I commercialisti cuneesi e l’impegno per la cultura della legalità
Incontro dell'ordine con rappresentanti di enti locali, forze dell'ordine, giustizia e professioni, nella serata di giovedì 20 luglio a Caraglio
Un confronto aperto e una carrellata di spunti di riflessione legati alla professione e al suo senso nella società, anche al di là del ruolo: l’incontro organizzato al Filatoio di Caraglio dall’ordine dei Dottori commercialisti ed esperti contabili di Cuneo ha coinvolto diversi soggetti a nome della collettività e dell’impegno per il bene comune. Sul tema “Buone idee per sviluppare e diffondere la cultura della legalità” si sono confrontati rappresentanti degli enti locali (il presidente della Provincia Luca Robaldo, il sindaco di Caraglio Paola Falco e l’assessore comunale alla cultura di Cuneo Cristina Clerico), delle forze dell’ordine (il comandante provinciale della Guardia di Finanza Mario Palumbo e il comandante della Compagnia Carabinieri di Bra Massimo Caputo), della giustizia (il sostituto procuratore Ciro Santoriello, prossimo al suo approdo a Cuneo), delle professioni (il tesoriere del consiglio nazionale dei Dottori commercialisti ed esperti contabili Salvatore Regalbuto e il presidente dell’Ordine degli avvocati cuneesi Alessandro Ferrero).

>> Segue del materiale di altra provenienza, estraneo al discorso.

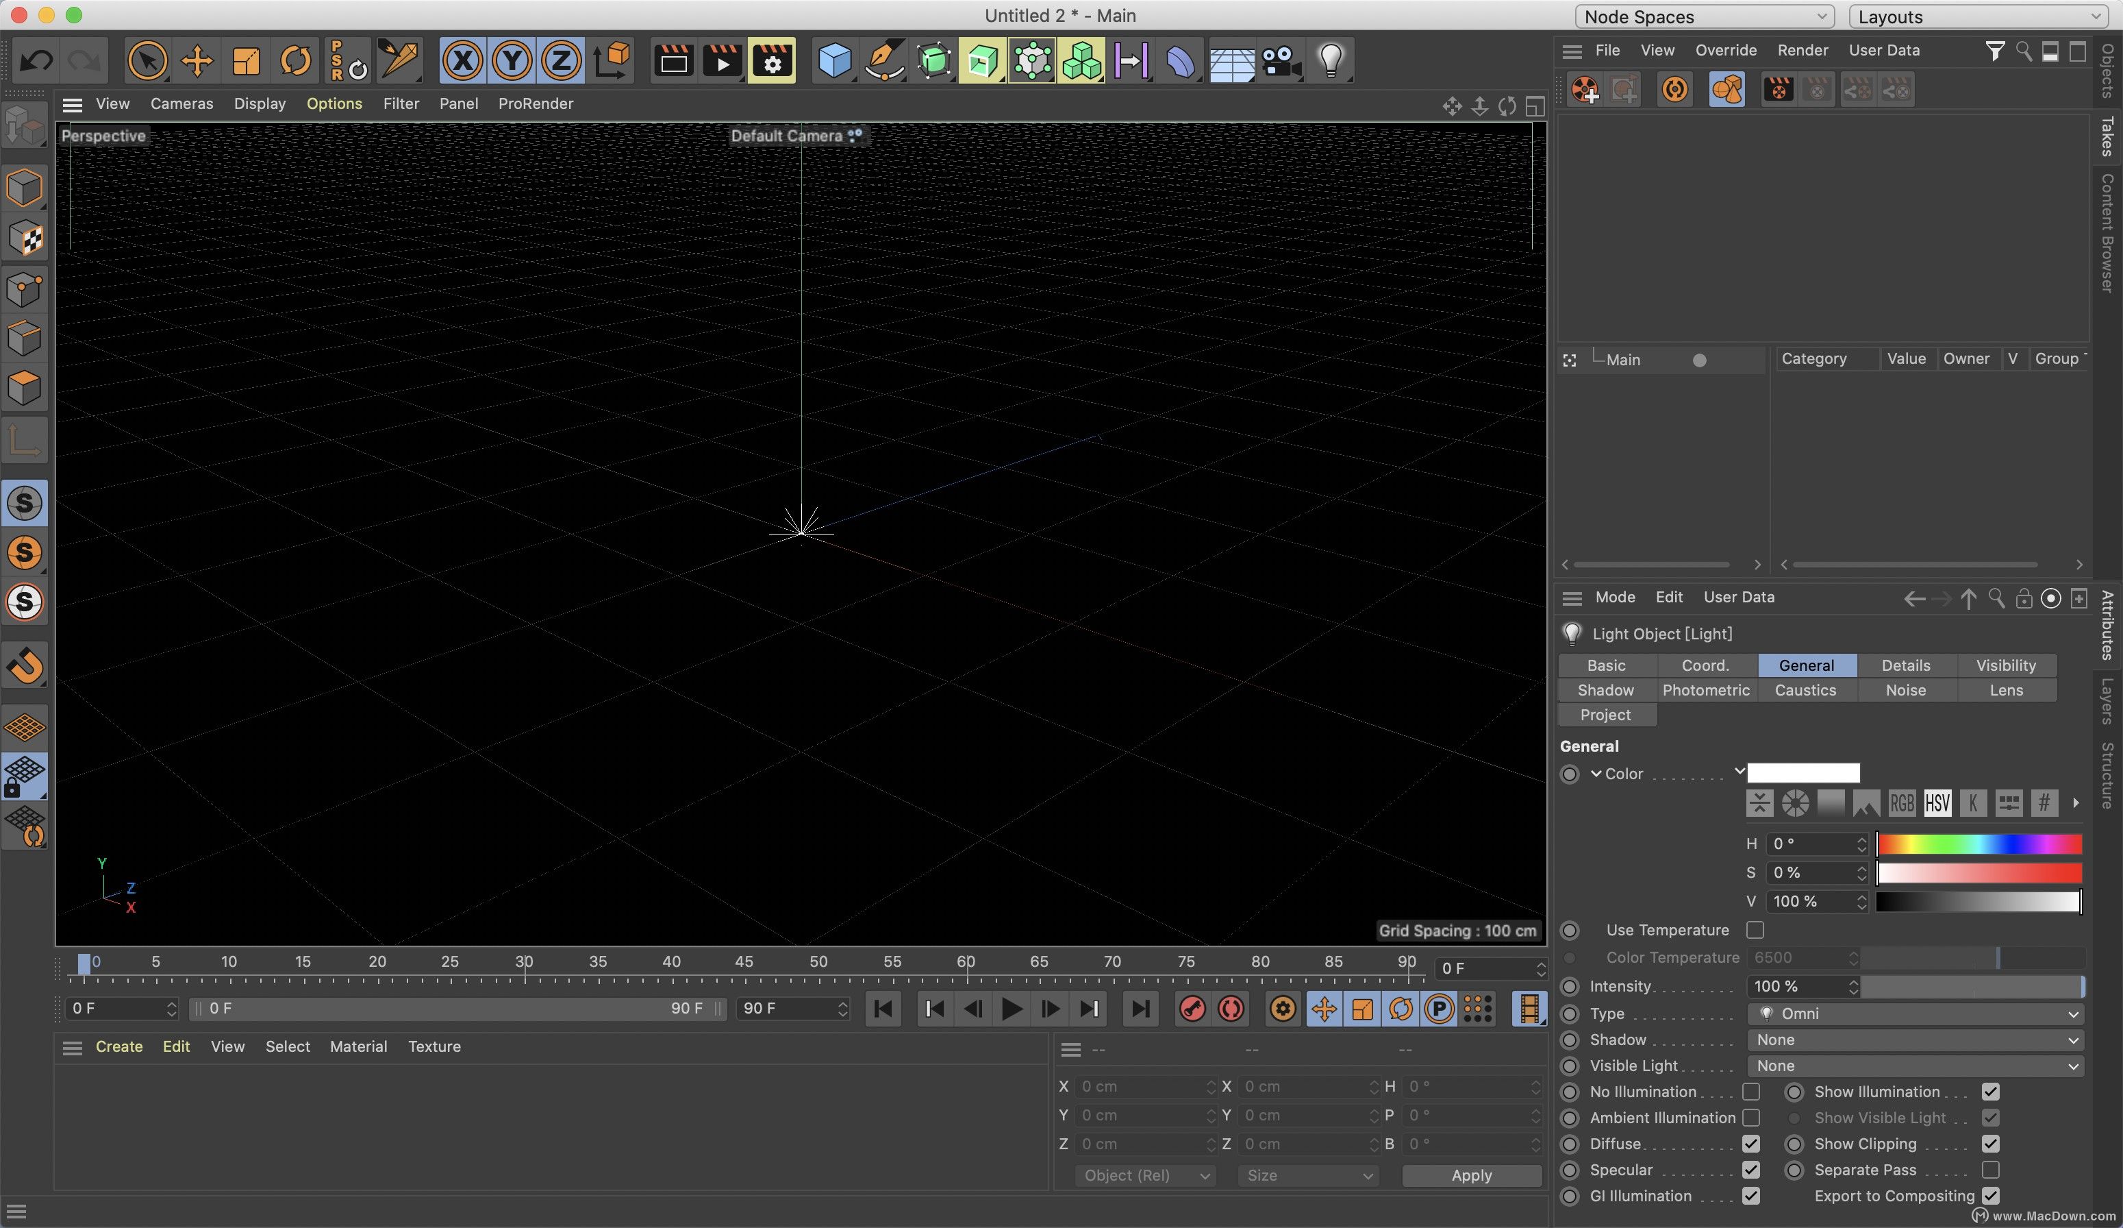This screenshot has height=1228, width=2123.
Task: Click the Basic tab in Light Object
Action: pos(1606,665)
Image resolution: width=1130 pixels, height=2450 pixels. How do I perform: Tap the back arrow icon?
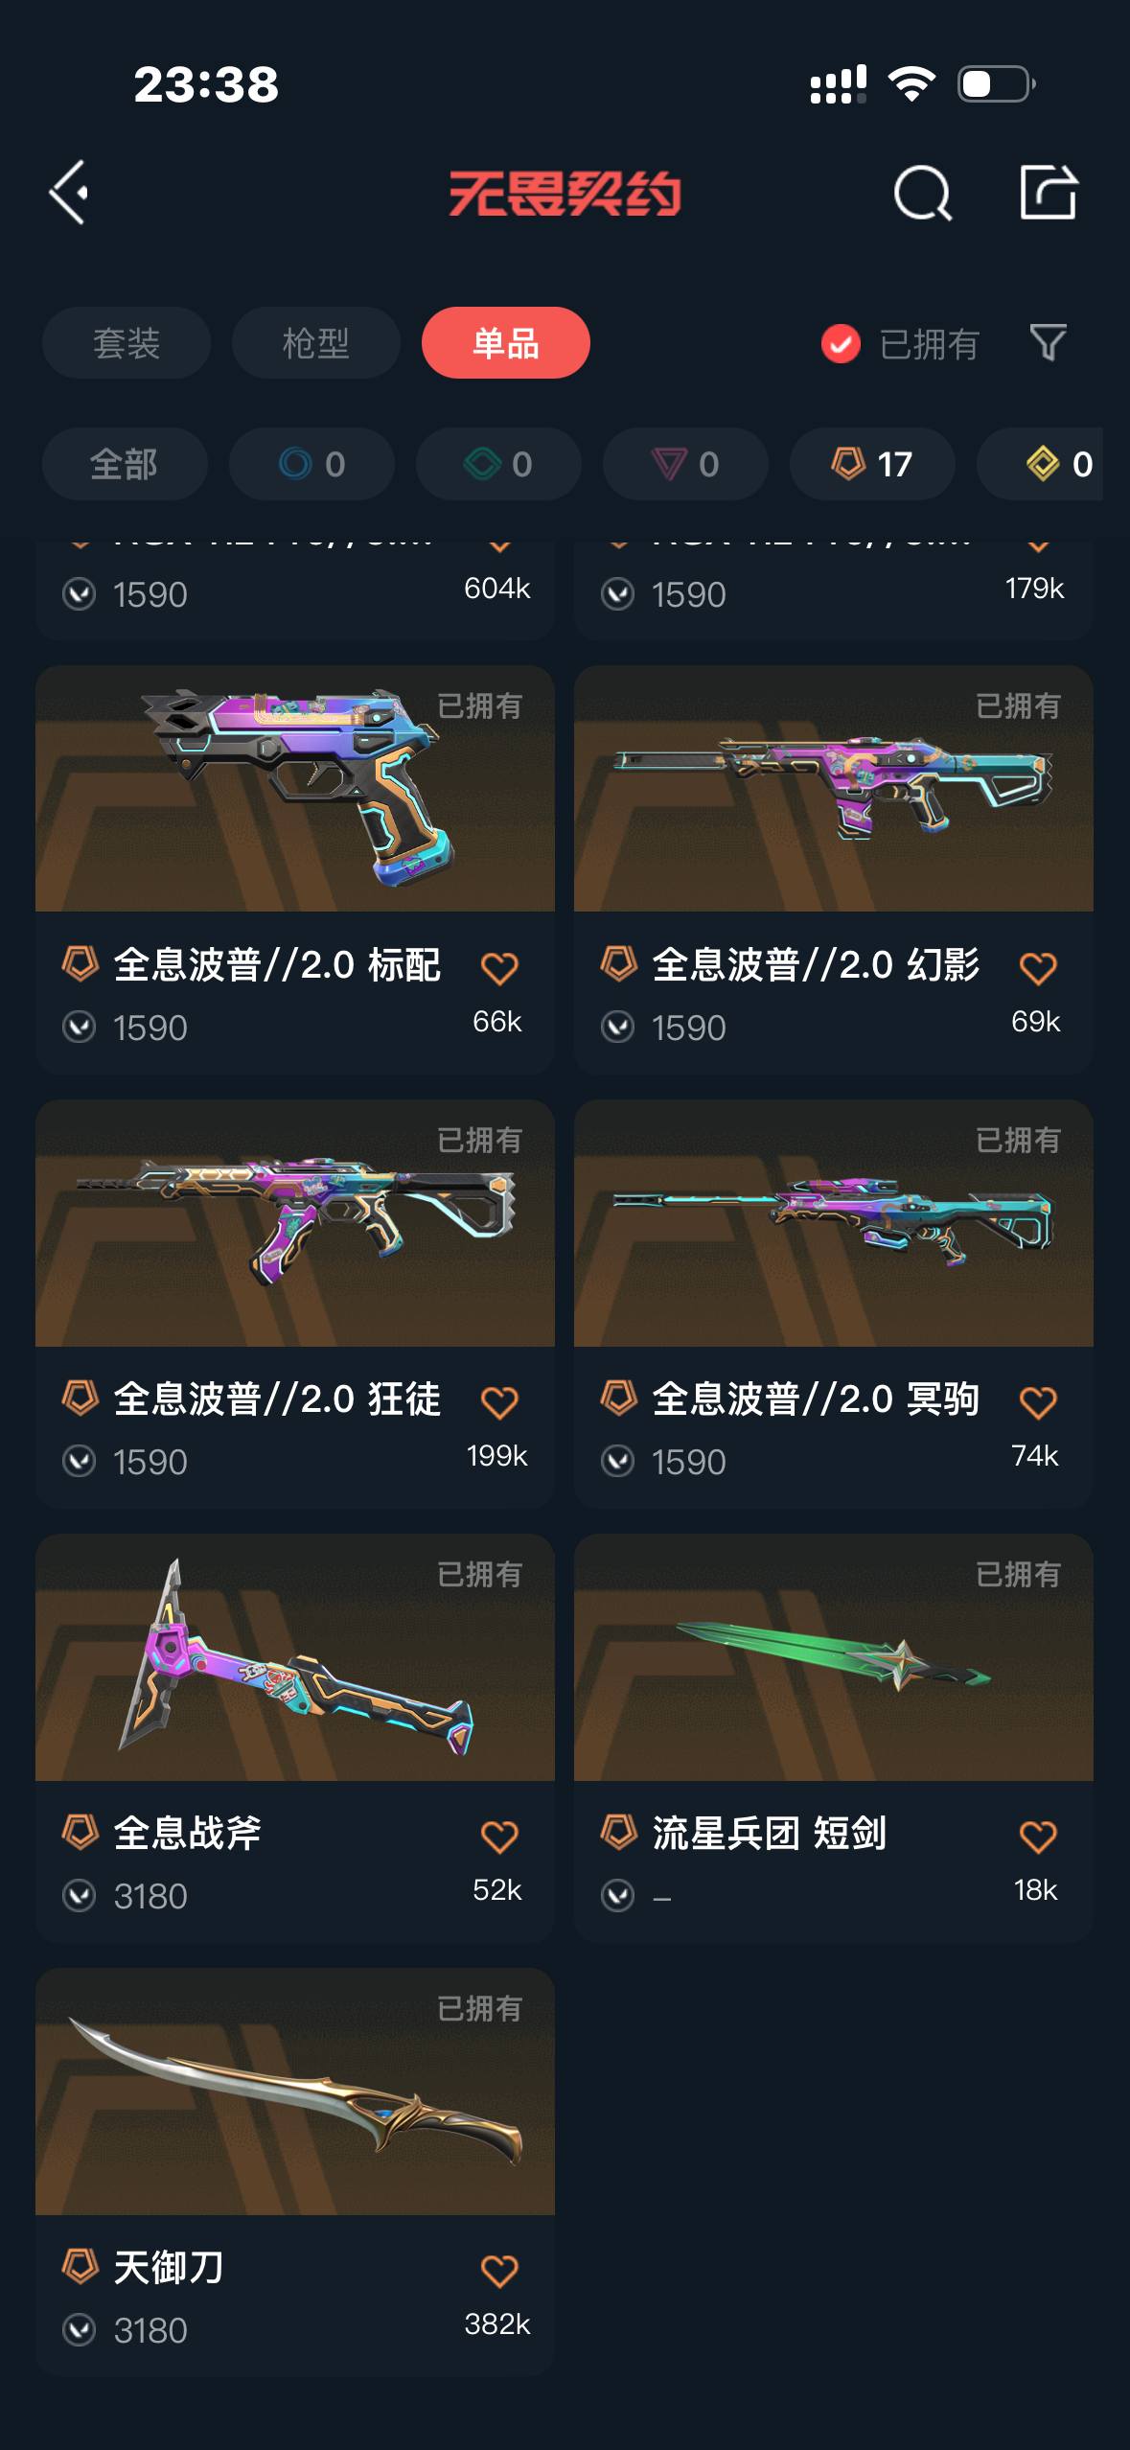[x=69, y=193]
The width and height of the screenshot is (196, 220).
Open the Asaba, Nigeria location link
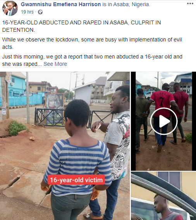tap(132, 5)
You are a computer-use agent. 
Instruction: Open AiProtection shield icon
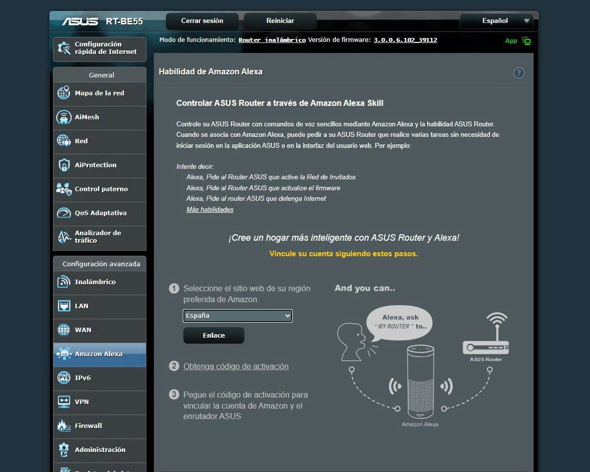[x=64, y=165]

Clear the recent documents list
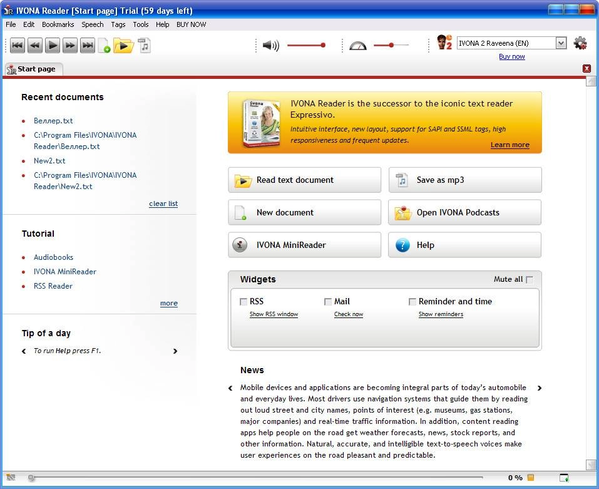(163, 203)
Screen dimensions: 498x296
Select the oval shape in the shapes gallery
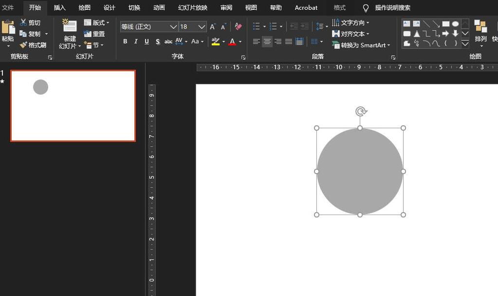(455, 23)
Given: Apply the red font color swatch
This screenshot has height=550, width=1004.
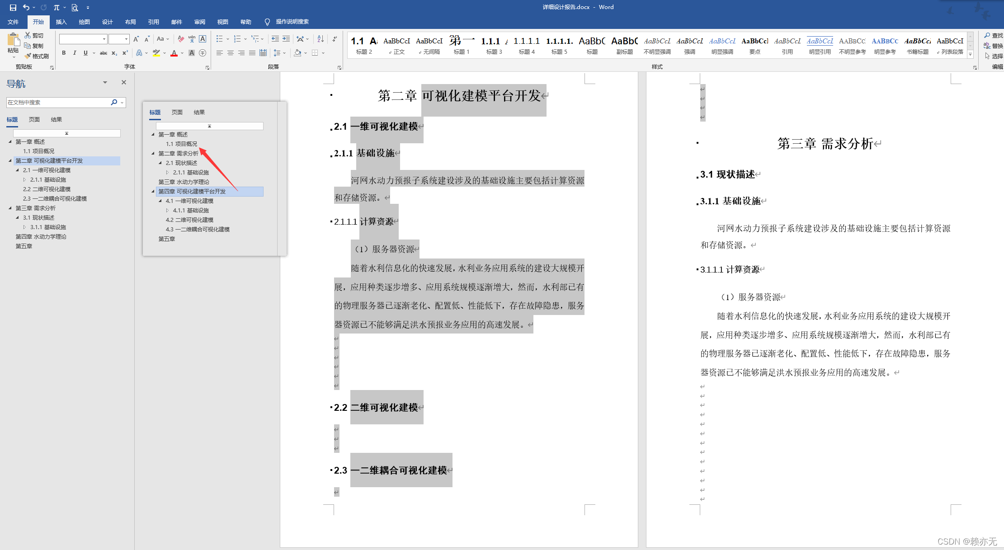Looking at the screenshot, I should tap(174, 53).
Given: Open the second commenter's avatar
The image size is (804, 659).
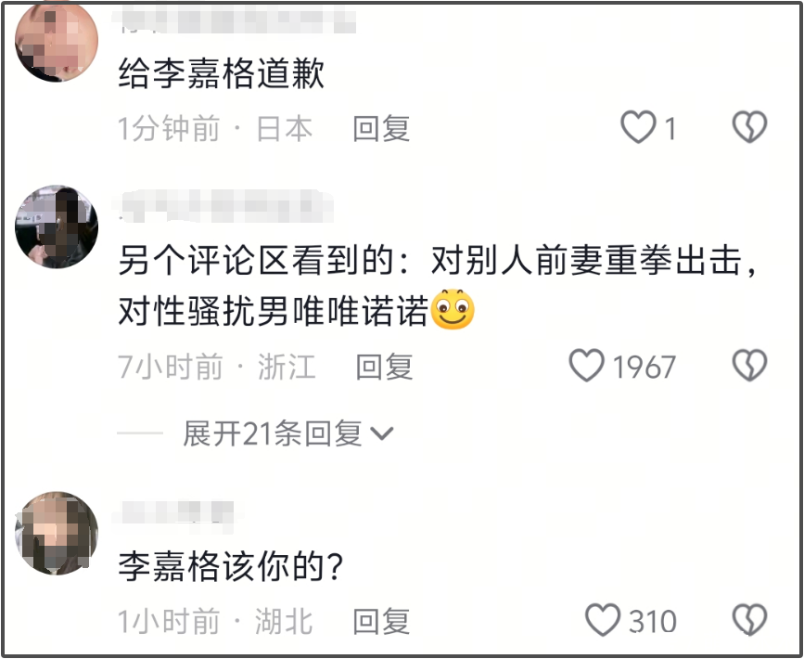Looking at the screenshot, I should (x=57, y=226).
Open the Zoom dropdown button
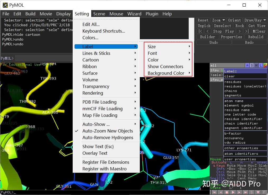Screen dimensions: 268x195 point(218,20)
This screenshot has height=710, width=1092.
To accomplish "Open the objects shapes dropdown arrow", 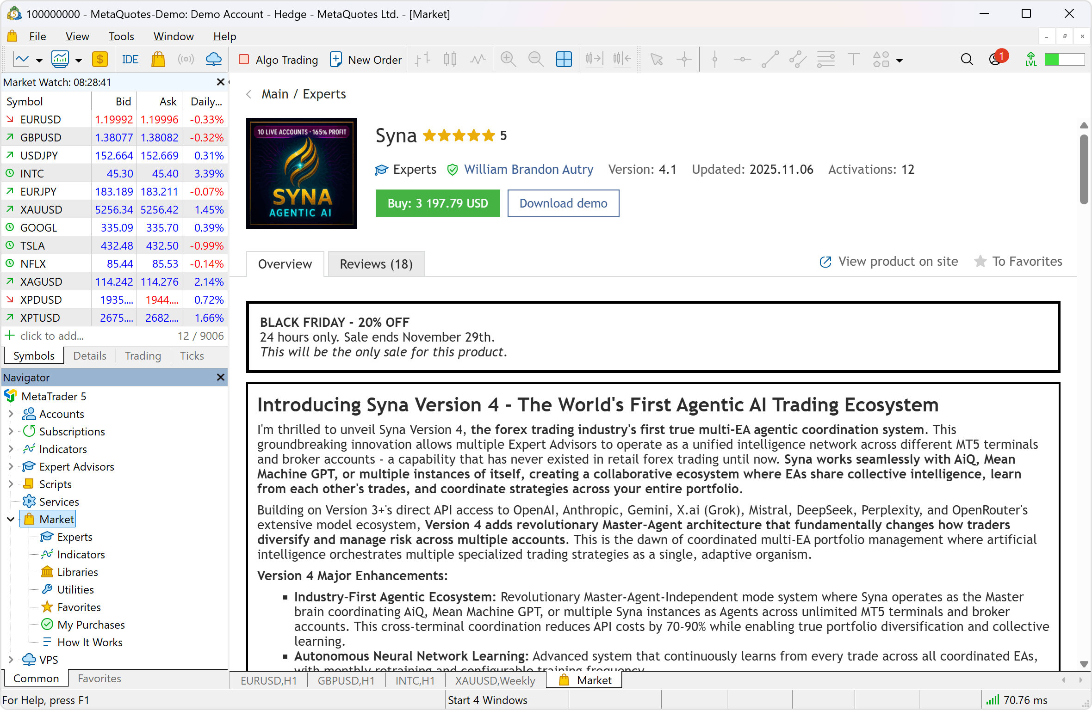I will point(900,61).

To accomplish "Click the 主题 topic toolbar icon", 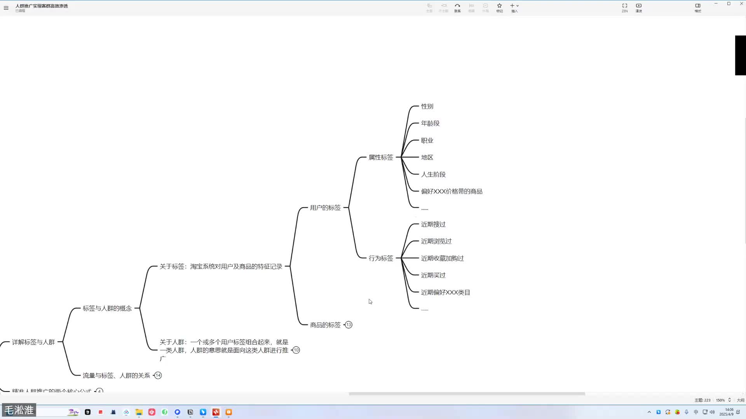I will (429, 7).
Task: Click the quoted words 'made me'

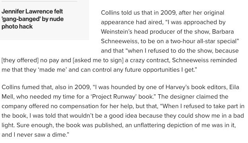Action: pyautogui.click(x=52, y=70)
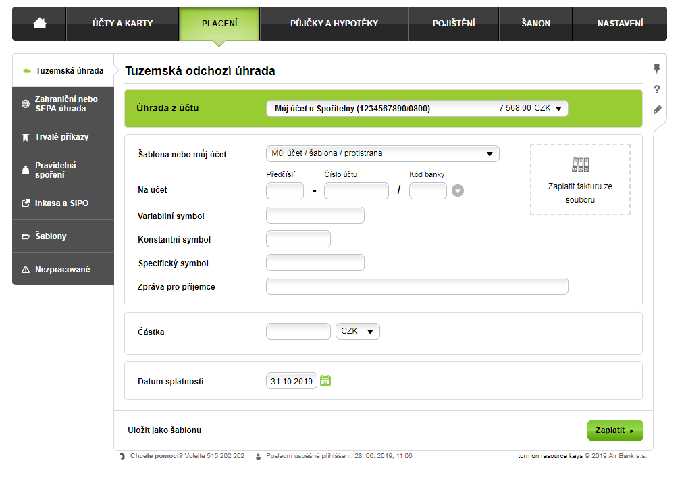This screenshot has width=686, height=477.
Task: Expand the CZK currency selector
Action: click(357, 332)
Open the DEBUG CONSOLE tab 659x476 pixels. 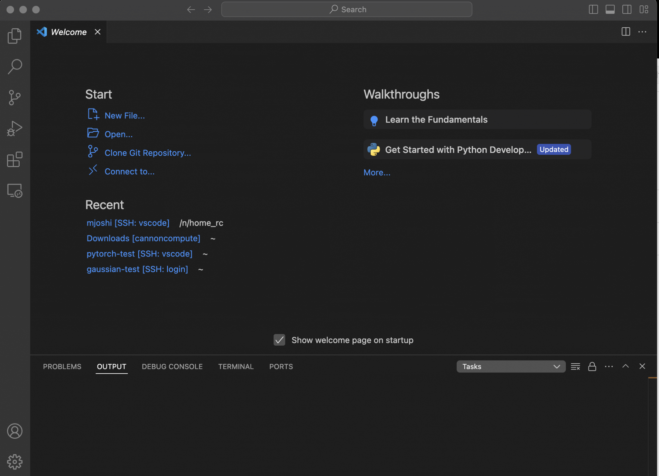172,366
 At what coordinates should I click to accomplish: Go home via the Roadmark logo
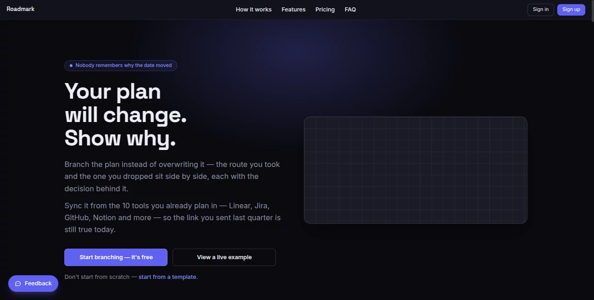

Tante le sollecitazioni proposte da Fabio Cigna, presidente dell’ordine commercialisti cuneesi dal marzo 2022, con spunti sul ruolo della scuola e della famiglia, la cultura come presupposto della cultura della legalità, la forza dell’esempio, i principi come risorsa forte più delle leggi e delle sanzioni, il dialogo con le nuove generazioni, il rispetto delle regole dei singoli a vantaggio di tutti. Temi che, al di là dell’aggiornamento professionale, rendono possibile per i commercialisti un’interazione con la società che va al di là del rapporto con il cliente.